How many meetings start on time? More often than not it is 5 or 10 minutes after the assigned time before everyone arrives for the meeting or the conference call. Most schedulers assume that meetings can be scheduled back to back with no time for travel or a restroom break.
Where do meetings go wrong?
If people expect the first 10 minutes to be a waste of time waiting for everyone to arrive, it’s easy to also be 10 minutes late to the next meeting. Soon nobody shows up on time, which is the norm for many company cultures. I certainly have lived in a culture with that norm.
One great trick for making your meetings work in a culture of delayed start times:
- Set the start time to ten minutes after the hour or half-hour. Schedule the start time as 11:10 instead of 11:00 for example.

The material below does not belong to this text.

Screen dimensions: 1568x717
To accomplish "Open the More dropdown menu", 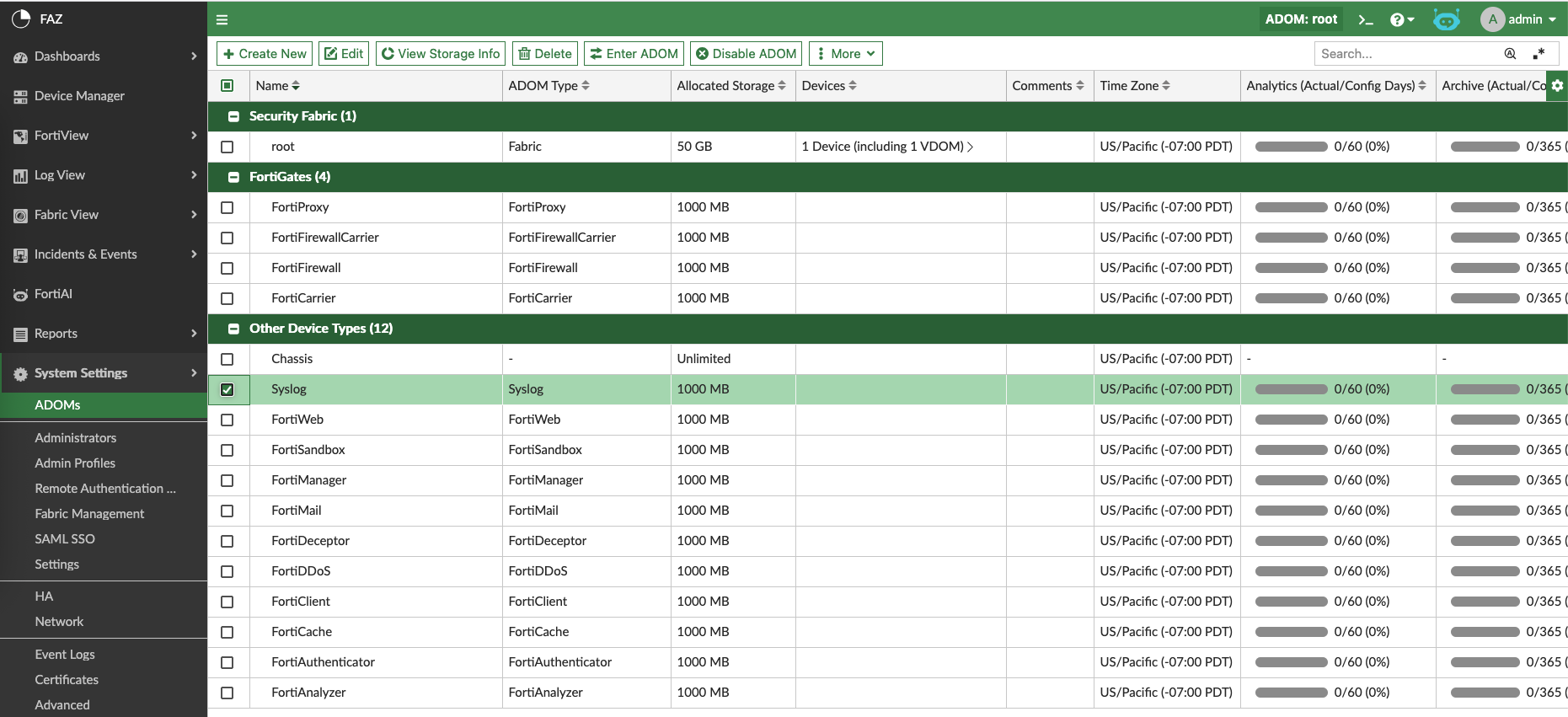I will [845, 54].
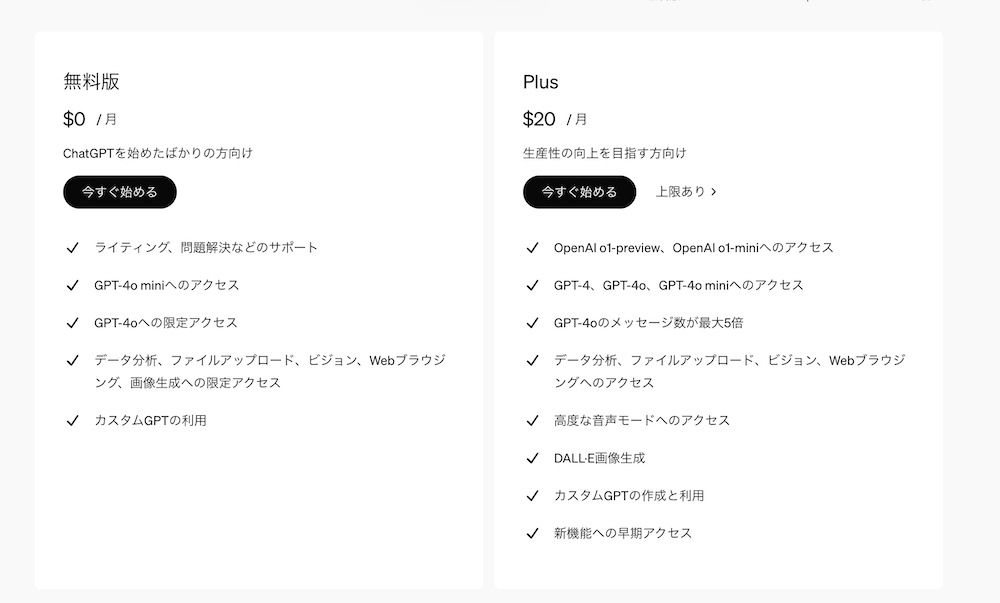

- Only invite those who need to be in the meeting.
- Have an agenda with time allocations for each topic and stick to the schedule.
- Start on time even if people are missing.
- Try to end the meeting five or ten minutes before the next meeting time starts. (11:25 or 11:50 in the example).
- Assign responsibility for each follow-up action item.
- Distribute good notes of the meeting with action items and due dates.
My experience is that well run meetings are an exception and appreciated. The likelihood of attendance of theright people goes up dramatically for good meetings, and so does productivity between meetings.
You may not be able to change your company’s meeting culture, but you can change the start times for the meetings you run.